ÖVP-Funktionäre dagegen
"Unsere Funktionäre sagen ganz klar Opposition. Wir sind abgewählt worden. Daher müssen wir uns nach dem Wählerwillen richten“, sagte der ÖVP-Abgeordnete und Mödlinger Bezirksobmann Michael Spindelegger am Montag zu ÖSTERREICH. Er steht mit dieser Meinung nicht allein, hat eine Umfrage unter VP-Politikern ergeben.

Entgegenkommen
ÖVP-Chef Wolfgang Schüssel hatte am Wochenende erklärt, die Partei bekomme tausende Mails und Anrufe mit einem Nein zu einer Großen Koalition. Deshalb sei es ein Entgegenkommen, wenn die ÖVP mit der SPÖ in Verhandlungen eintrete.

Für Opposition
Spindelegger bestätigt diese Einschätzung. Er ist Stellvertreter von Klubobmann Wilhelm Molterer und in Niederösterreich Landesobmann des ÖVP-Arbeitnehmerflügels ÖAAB. Spindelegger lässt aber einen Ausweg zur Großen Koalition offen: „Ob das auch in einigen Monaten noch so ist, weiß ich nicht.“ An eine Koalition mit FPÖ und BZÖ denke jedenfalls niemand.

Skepsis
Von einer „gewissen Skepsis“ spricht auch Markus Wallner, Landesgeschäftsführer in Vorarlberg: „Ich habe noch niemanden getroffen, der eine Große Koalition mit einem Hurra begrüßt hätte.“ Der oberösterreichische Abgeordnete Walter Murauer wiederum berichtet von Befürchtungen, die VP könnte in einer Großen Koalition zum „Sündenbock“ werden, wenn die SPÖ scheinbar populäre Maßnahmen unter Hinweis auf die ÖVP nicht umsetzen könne. Das Misstrauen der Funktionäre sei durch den Wahlkampfstil der SPÖ noch befördert worden. Eine Koalition um jeden Preis sei undenkbar.

Chemie
Auch die Diagnose des ÖVP-Gesundheitssprechers Erwin Rasinger fällt trist aus. „Die Grundchemie stimmt überhaupt nicht.
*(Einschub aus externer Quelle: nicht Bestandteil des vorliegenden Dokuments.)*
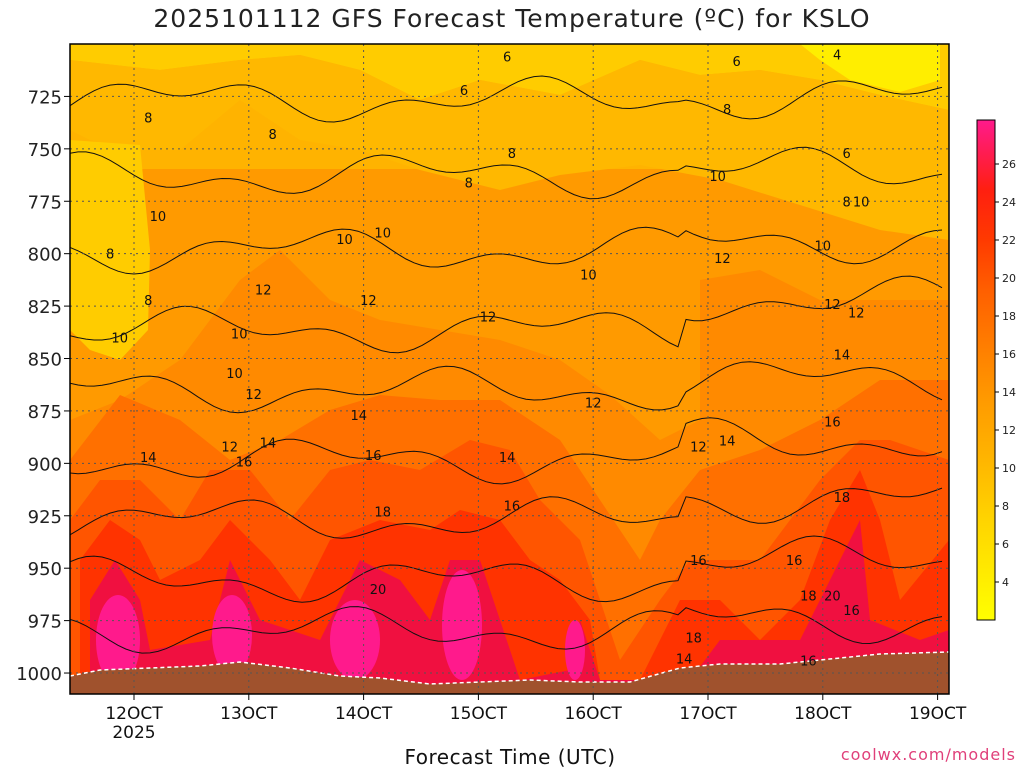 The width and height of the screenshot is (1024, 769). Describe the element at coordinates (986, 370) in the screenshot. I see `colorbar-gradient` at that location.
Von Seiten der SPÖ kann ich keine ausgestreckte Hand erkennen.“ Der frühere Verteidigungsminister Werner Fasslabend spricht von Signalen, dass der SPÖ Rot-Grün bei weitem lieber wäre. Er sieht die Großparteien „innerlich auf Distanz“. Wiens Landesgeschäftsführer Norbert Walter sagt: „Viele Wiener Funktionäre haben Bauchweh bei einer Allianz, weil sie wissen, wie die SPÖ über alles drüberfährt.“

Steirer zweifeln
Große Vorbehalte gibt es auch in der Steiermark. In einzelnen Bezirken wurden bereits Resolutionen gegen eine Zusammenarbeit mit den Roten verfasst, berichtete gestern Landesgeschäftsführer Hannes Missethon. Er will eine Zusammenarbeit mit FPÖ und BZÖ nicht ganz ausschließen. Der Grazer Bürgermeister Siegfried Nagl will ebenfalls noch keine Stimme für eine Große Koalition gehört haben. Sein Vorschlag: In Graz habe man sich nicht auf eine Koalition, sondern nur auf ein Arbeitsübereinkommen mit der SPÖ einigen können. „Vielleicht ist das auch für den Bund ein Modell.“

Der Südsteirer Johannes Zweytick schätzt die Stimmung an der Basis als „sehr verhalten“ ein. Bauernbund-Präsident Fritz Grillitsch ortet „massive Bedenken“ bei seinen Partei und Bundeskollegen.

Meinungsschwenk
Reinhold Mitterlehner, Bezirksobmann in Rohrbach (OÖ) und Generalsekretär der Wirtschaftskammer, spricht hingegen von einem beginnenden Meinungsschwenk: „Die Funktionäre realisieren, dass die Opposition erst nach Neuwahlen – und dann wohl nur noch mit 25 Prozent der Stimmen - eine Alternative ist.“

Einzig die Kärntnerin Elisabeth Scheucher, die künftig kein Mandat mehr hat, ist ein Fan von Rot-Schwarz: „Die Leute wünschen sich für die Zukunft eine stabile, breite Basis für die Regierung.“ Für Noch-Nationalrat Vincenz Liechtenstein ist die Große Koalition „leider die einzige realistische Möglichkeit“.